The poultry farm was interesting. It actually reminded me a little of Grant Family Farms – free range chickens feeding on fresh cabbage and maize, rolling in the dust and just being a chicken. The owner of the farm was so proud of his accomplishments – he started with 10 hens and one cock and now they have over 200 hens. He sells the eggs and meat to the locals and has been able to make a decent living for himself and his family. He has plans to grow the farm to over 3,000 chickens and serve even more Tanzanians. I asked him what his biggest disease concern was, to which he replied infectious coryza. I was surprised to hear that avian influenza, salmonellosis, and Mareks disease isn’t more of a concern in Tanzania. Currently there have been no documented cases of AI in Tanzania, but there are surveillance strategies and prevention efforts taking place. It was really interesting having the many animal health professionals weighing in on the farm owner’s operations and how he can improve his disease prevention and disease surveillance. Simple techniques such as separating animals by age and isolating diseased animals could really make a difference for this farm’s production.
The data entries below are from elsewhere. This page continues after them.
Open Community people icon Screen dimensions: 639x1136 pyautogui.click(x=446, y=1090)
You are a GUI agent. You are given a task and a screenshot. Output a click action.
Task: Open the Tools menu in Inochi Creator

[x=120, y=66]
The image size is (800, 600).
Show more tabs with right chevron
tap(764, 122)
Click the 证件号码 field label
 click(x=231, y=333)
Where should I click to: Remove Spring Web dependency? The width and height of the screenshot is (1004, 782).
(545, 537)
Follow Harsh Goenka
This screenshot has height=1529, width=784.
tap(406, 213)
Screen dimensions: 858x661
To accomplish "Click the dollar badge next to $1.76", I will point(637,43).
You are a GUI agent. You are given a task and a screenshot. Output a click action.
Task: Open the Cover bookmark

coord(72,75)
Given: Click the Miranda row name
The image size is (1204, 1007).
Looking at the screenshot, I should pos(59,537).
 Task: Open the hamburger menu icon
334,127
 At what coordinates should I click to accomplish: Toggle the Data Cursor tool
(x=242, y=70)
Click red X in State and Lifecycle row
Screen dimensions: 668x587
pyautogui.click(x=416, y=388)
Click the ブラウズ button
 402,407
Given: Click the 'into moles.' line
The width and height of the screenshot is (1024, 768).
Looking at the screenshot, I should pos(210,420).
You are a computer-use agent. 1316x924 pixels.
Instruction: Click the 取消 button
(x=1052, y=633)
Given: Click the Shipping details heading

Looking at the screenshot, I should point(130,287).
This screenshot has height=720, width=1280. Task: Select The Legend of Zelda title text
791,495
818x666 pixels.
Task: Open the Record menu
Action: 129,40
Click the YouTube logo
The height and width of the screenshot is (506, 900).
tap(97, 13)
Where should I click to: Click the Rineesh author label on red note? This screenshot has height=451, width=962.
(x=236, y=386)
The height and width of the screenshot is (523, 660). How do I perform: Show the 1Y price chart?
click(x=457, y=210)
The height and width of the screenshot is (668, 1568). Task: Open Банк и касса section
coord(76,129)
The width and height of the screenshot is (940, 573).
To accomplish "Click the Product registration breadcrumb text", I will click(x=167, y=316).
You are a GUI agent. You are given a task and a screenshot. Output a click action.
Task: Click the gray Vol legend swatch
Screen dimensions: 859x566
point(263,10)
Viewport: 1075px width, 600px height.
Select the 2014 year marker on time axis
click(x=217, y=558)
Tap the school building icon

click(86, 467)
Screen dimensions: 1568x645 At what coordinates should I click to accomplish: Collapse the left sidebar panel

After the poultry farm we headed towards the Veterinary Investigation Center of Tanzania. The VIC essentially plays the role of the USDA within Tanzania. They perform post-mortem exams and respond to disease outbreaks for the region surrounding Iringa. They try to educate local livestock owners about disease risks including zoonotic diseases such as Anthrax. It was amazing for me to see how much work they do and the challenges they face. For example, their facility was a simple building with a serology laboratory with one ELISA analyzer. They do necropsies “in house” only on small animals (piglets, cats, and chickens) and have to do larger animals in the field. Many times the facility loses electricity and has to postpone important surveillance work. Still, the VIC aims to report animal diseases within Tanzania based on the OIE classification.
From the VIC we headed towards Neema Café where we had lunch and got the story and a tour of this amazing place. Neema Café was started by a person from the U.K., and it provides disabled Tanzanians with a decent living by making crafts such as beads, elephant dung paper, and fabrics. The employees were so happy and, again, welcoming to our group of visitors. Many of the employees were deaf, so we learned a few expressions in sign language to communicate our appreciation and admiration for their work. Some of the other employees were victims of polio and were trained to use a hand looms because of their leg disfigurement. Neema Café was such a special place. It was heartwarming to see the positivity that radiated from this place. The workers were happy to be earning a wage, the guests loved the handicrafts and ambience, and the city has benefited from the tourism.
After our lunch and tour of Neema, we had an opportunity to explore the markets of Iringa on our own. I was a little nervous at first to be set free in a town so foreign, but I quickly found my way and soon couldn’t get enough! I went into the food market where there was an abundance of fresh fruits, vegetables, beans, rice, and dagaa (sardines). I met a nice young man named Alex who allowed me to practice my Swahili. He was 20 years old and had learned English in secondary school, and he was very wiling to let me say my new phrases. I explained that I was there with a group of veterinarians to learn about the animals and ecosystem of his country. I introduced my friends Amelie and Sukuman to him as well. I purchased two tomatoes from him and even practiced my bargaining Swahili (Punguza bei?) to get him down to 150 Tsh. I ended up giving him 200 and leaving with a smile. Apparently Iringa is known for their fantastic tomatoes and onions – we’ll see if they live up to their reputation!
Tomorrow we leave the Riverside Campsite, and I am excited to enter the bush and be off the grid (no electricity, no wireless, limited access to a warm shower). I will continue to write even though my updates are less frequent. Goodnight!